Give the records again in full, exactly as they appear, but without the pictures.
· · · ·
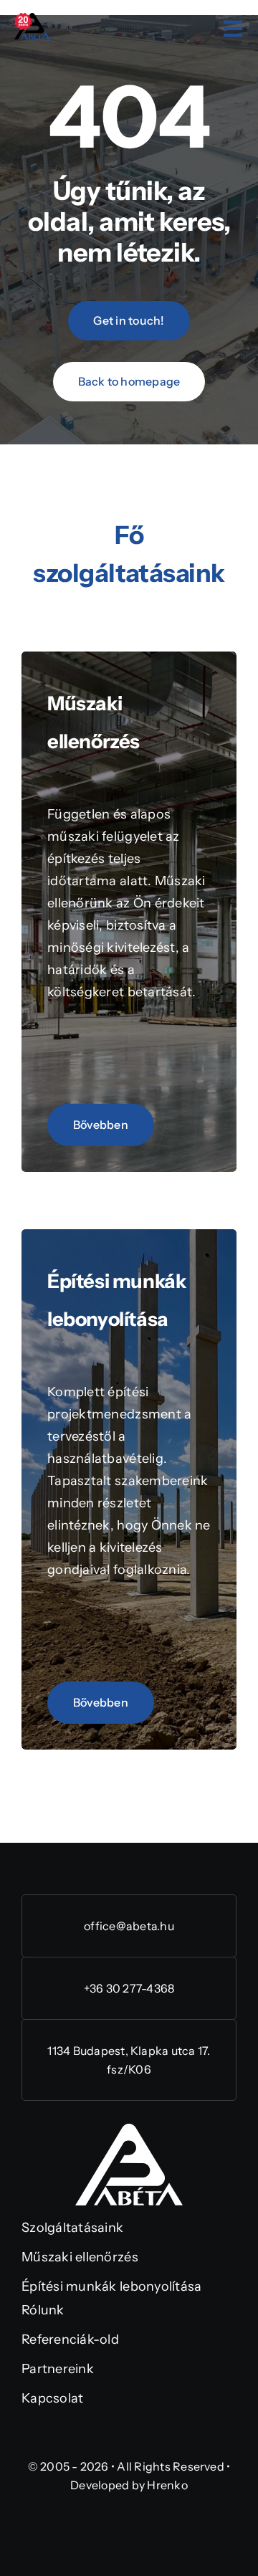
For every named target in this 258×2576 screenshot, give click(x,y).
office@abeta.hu (129, 1926)
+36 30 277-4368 (129, 1988)
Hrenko (167, 2485)
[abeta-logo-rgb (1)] (129, 2130)
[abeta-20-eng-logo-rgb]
· · · ·
> The completed task
For every named target in this 258×2576 screenshot, give click(x,y).
office@abeta.hu (129, 1926)
+36 30 277-4368 (129, 1988)
Hrenko (167, 2485)
[abeta-logo-rgb (1)] (129, 2130)
[abeta-20-eng-logo-rgb]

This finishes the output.